--- INPUT FOR THIS TASK Enclosed Below ---
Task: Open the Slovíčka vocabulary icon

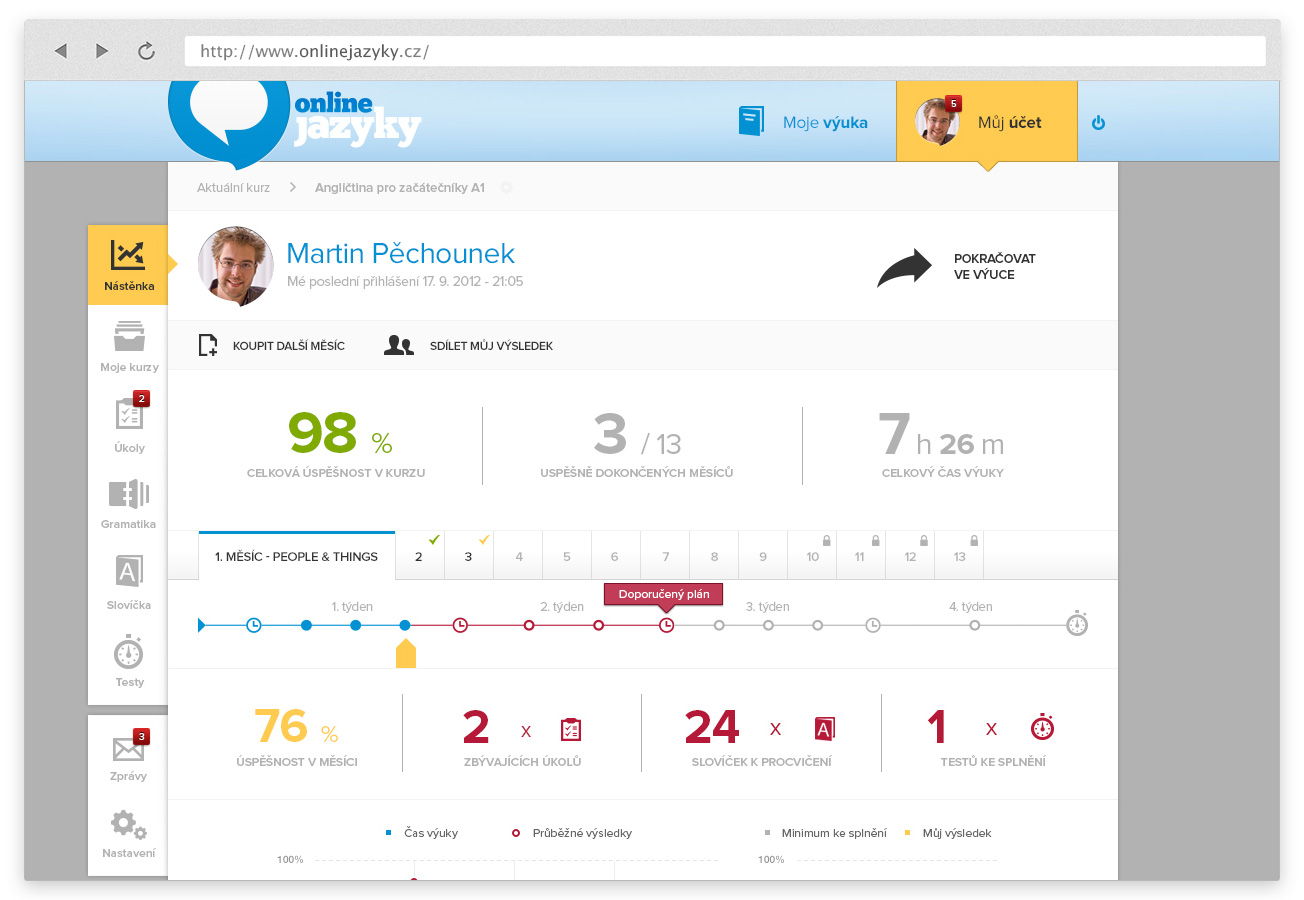Action: (x=129, y=573)
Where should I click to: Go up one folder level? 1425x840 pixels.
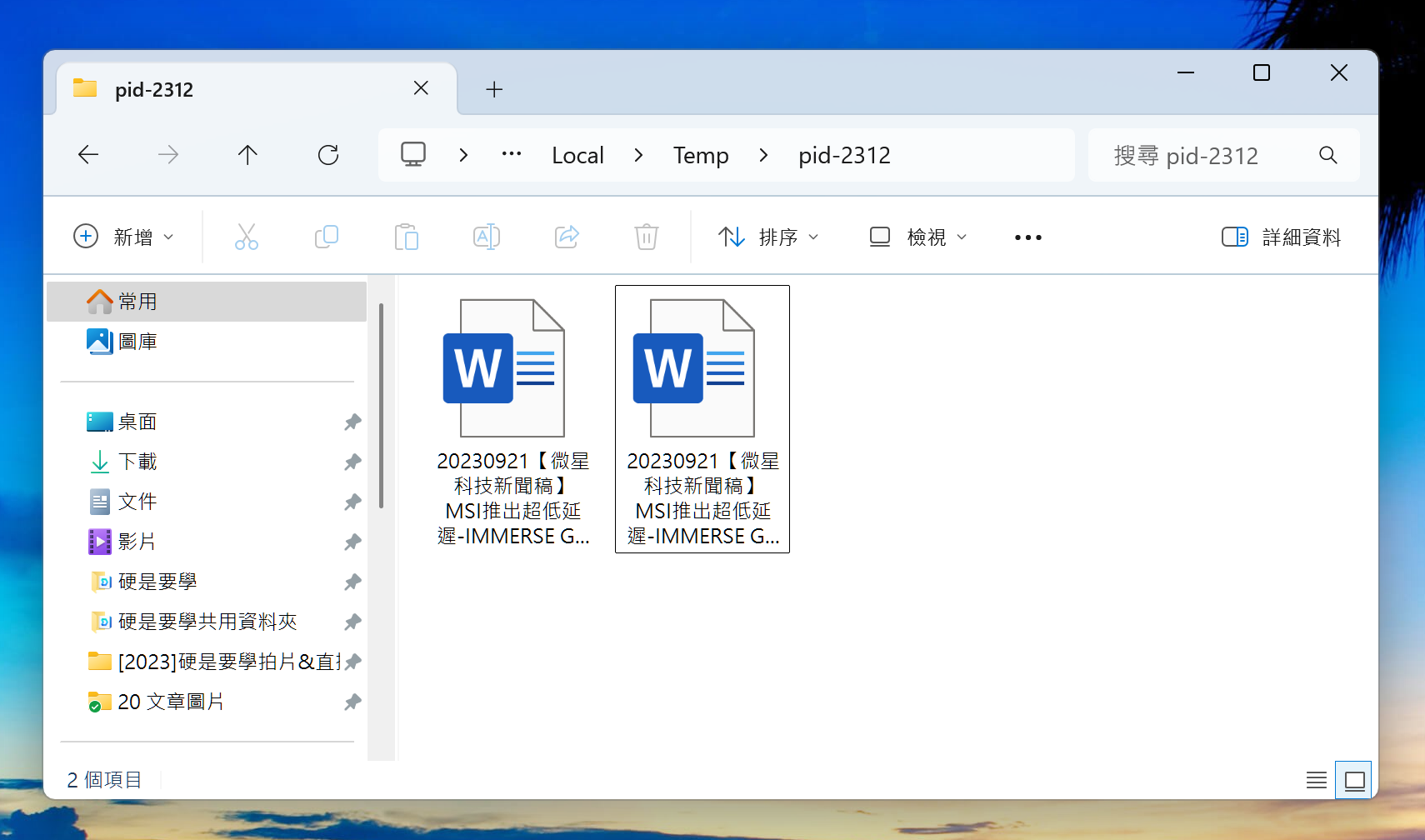pos(248,155)
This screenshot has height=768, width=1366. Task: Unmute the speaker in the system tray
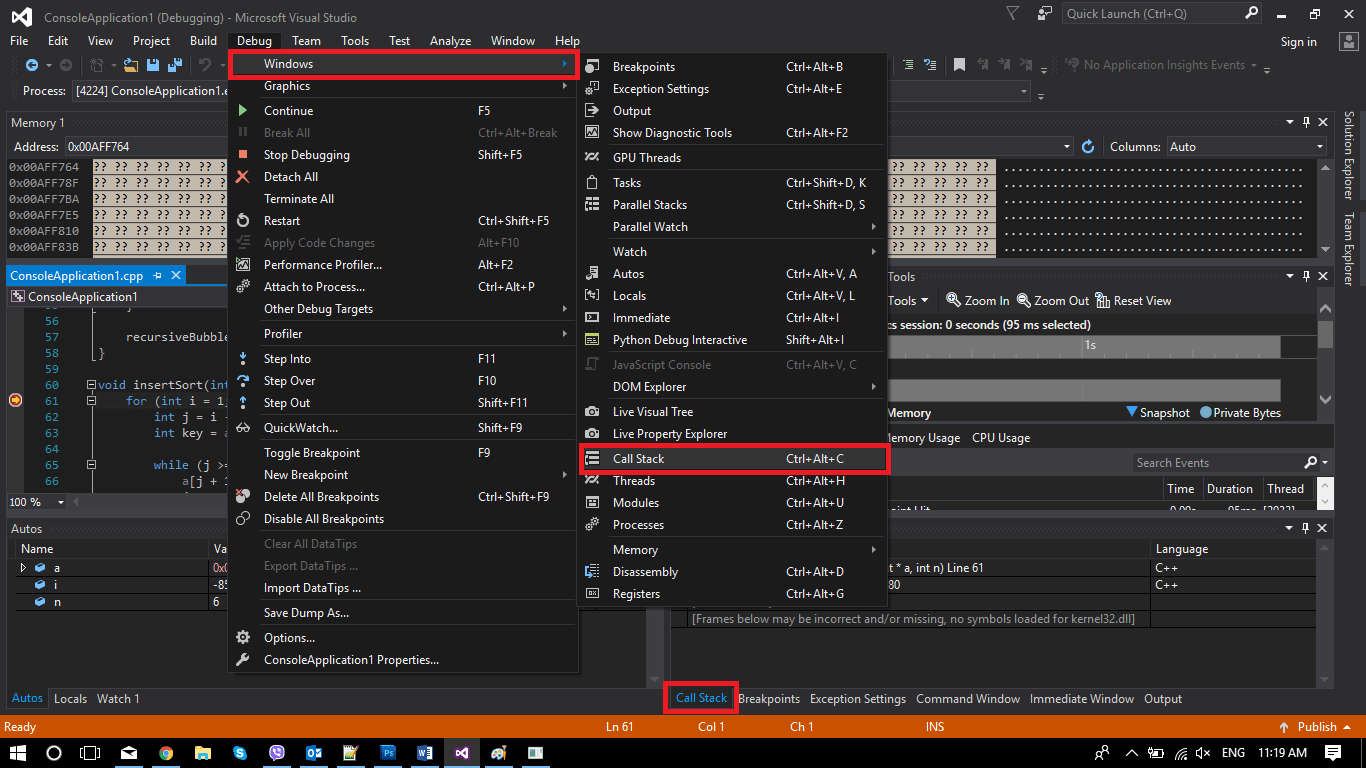tap(1201, 753)
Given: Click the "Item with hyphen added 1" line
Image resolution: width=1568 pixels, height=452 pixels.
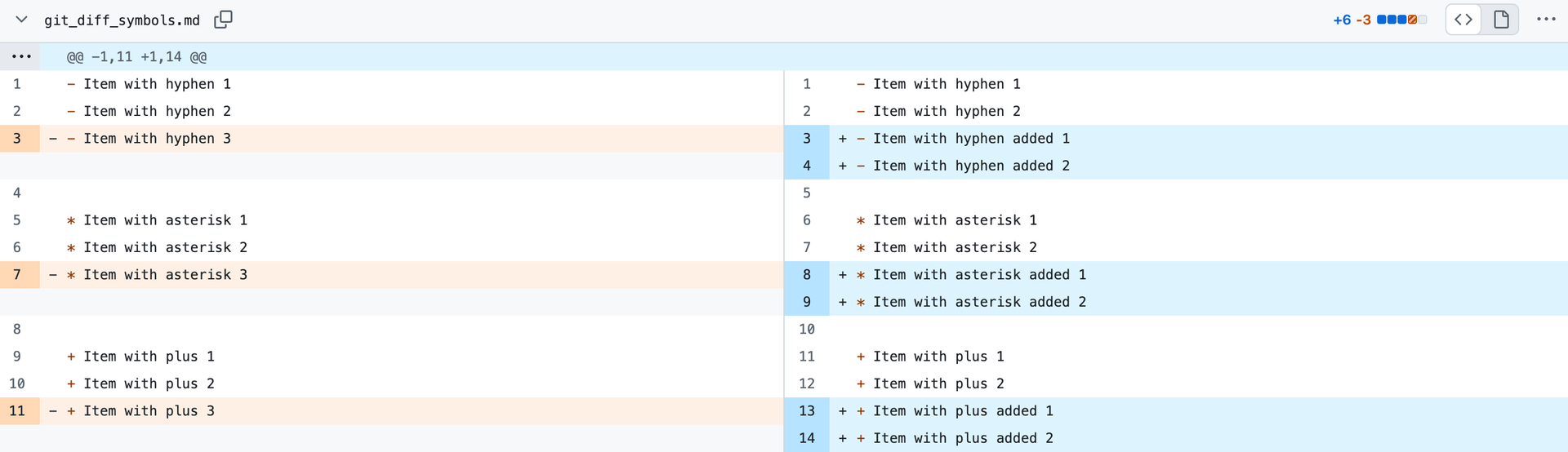Looking at the screenshot, I should pyautogui.click(x=971, y=139).

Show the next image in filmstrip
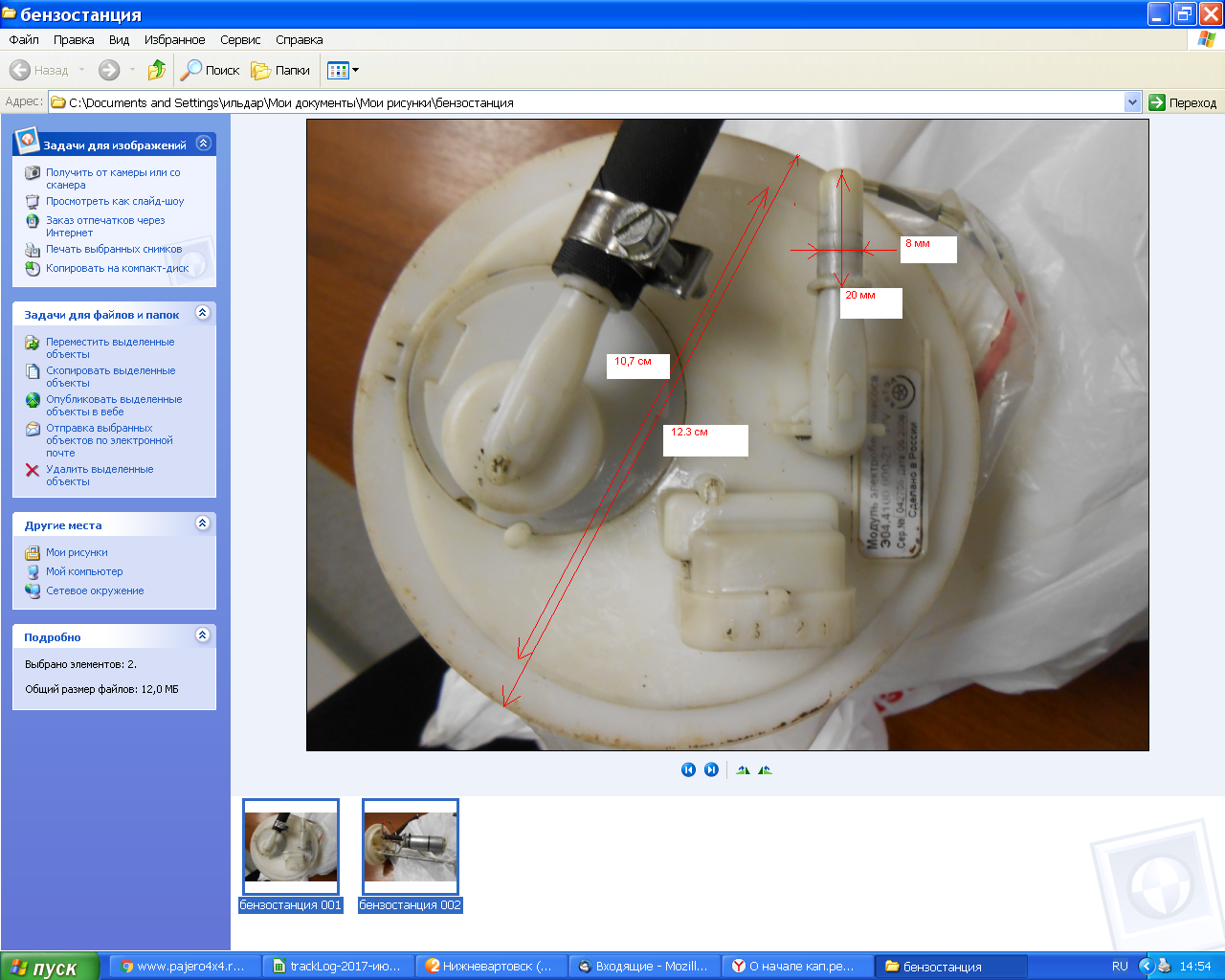point(711,769)
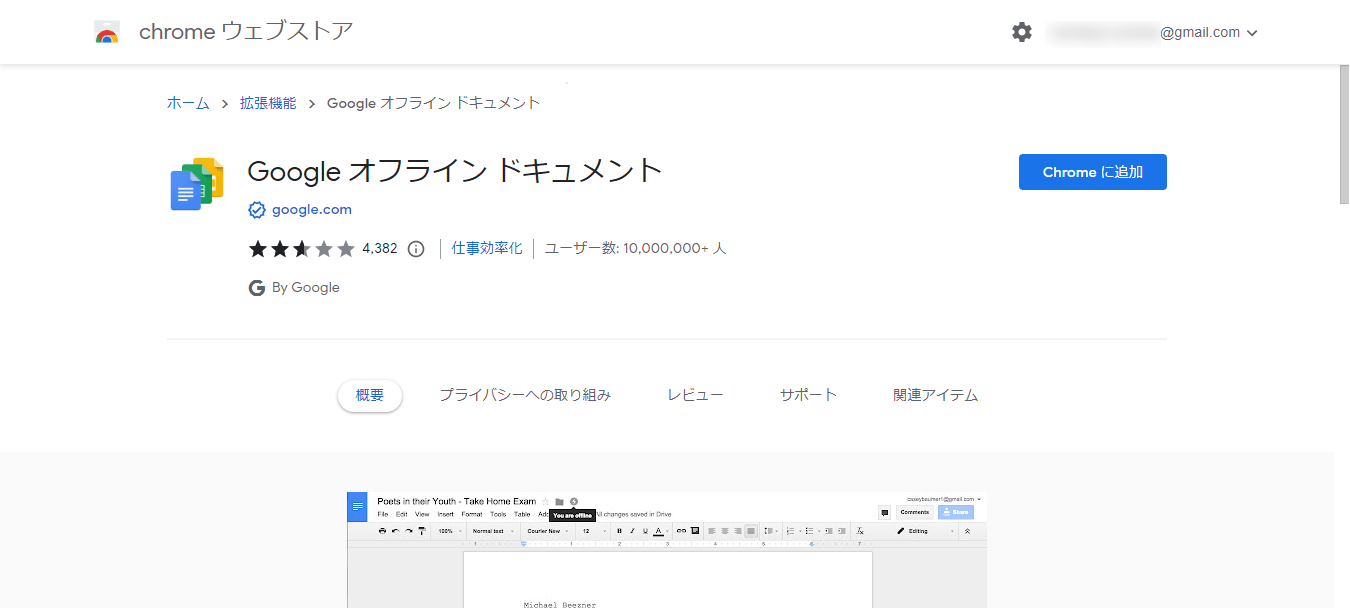Open the Insert menu in the document

[447, 513]
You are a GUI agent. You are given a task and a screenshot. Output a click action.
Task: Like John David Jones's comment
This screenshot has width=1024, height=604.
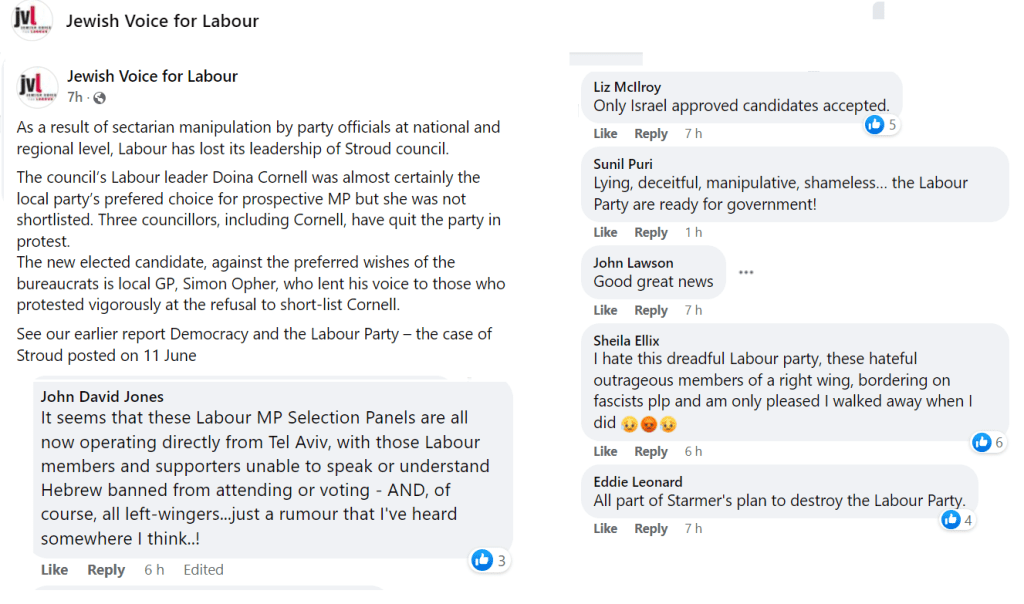tap(54, 570)
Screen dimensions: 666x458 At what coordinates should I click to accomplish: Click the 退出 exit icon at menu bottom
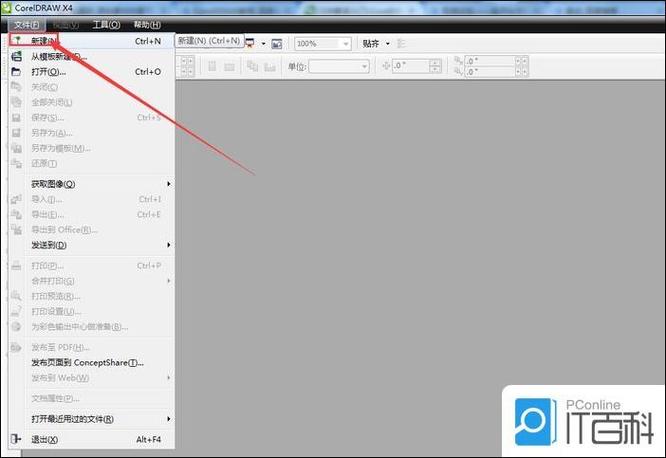[16, 438]
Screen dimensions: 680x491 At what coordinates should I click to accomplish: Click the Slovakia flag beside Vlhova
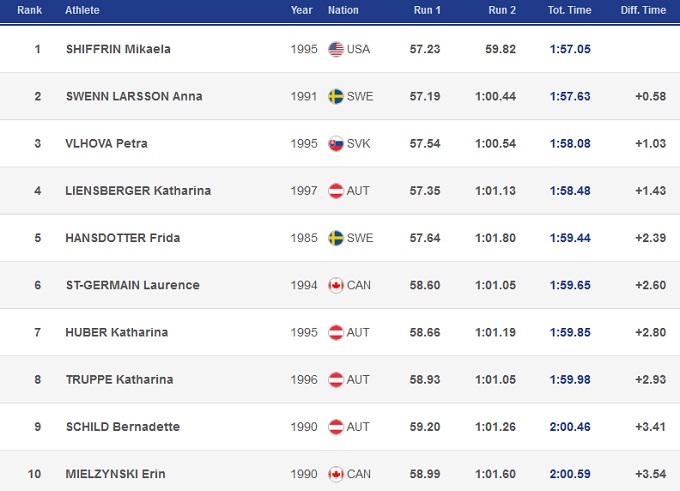coord(336,143)

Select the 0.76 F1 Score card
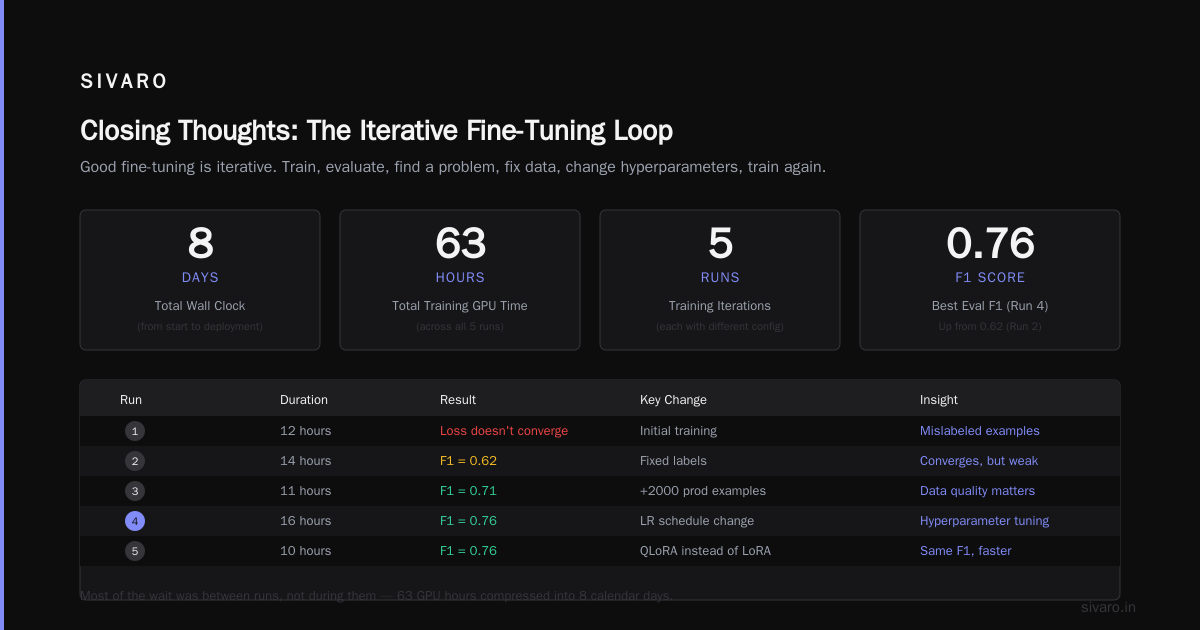click(990, 280)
--- End of Enclosed INPUT FOR THIS TASK ---
WORK ORDER -
Every entry above should be given again exactly, with no images included.

SOLUTION FOR THIS TASK -
Task: Open the Slovíčka vocabulary icon

Action: (x=129, y=573)
Where should I click to: Go up one folder level? 1425x840 pixels.
pos(248,155)
This screenshot has height=768, width=1366. Task: Unmute the speaker in the system tray
tap(1201, 753)
Given: Click the "Item with hyphen added 1" line
Image resolution: width=1568 pixels, height=452 pixels.
Looking at the screenshot, I should pyautogui.click(x=971, y=139).

Show the next image in filmstrip
point(711,769)
Open the Insert menu in the document

[447, 513]
You are a GUI agent. You are given a task and a screenshot. Output a click action.
Task: Like John David Jones's comment
This screenshot has width=1024, height=604.
tap(54, 570)
Screen dimensions: 666x458 At what coordinates should I click to accomplish: Click the 退出 exit icon at menu bottom
[16, 438]
Screen dimensions: 680x491 At what coordinates should I click to accomplish: Click the Slovakia flag beside Vlhova
coord(336,143)

Select the 0.76 F1 Score card
click(990, 280)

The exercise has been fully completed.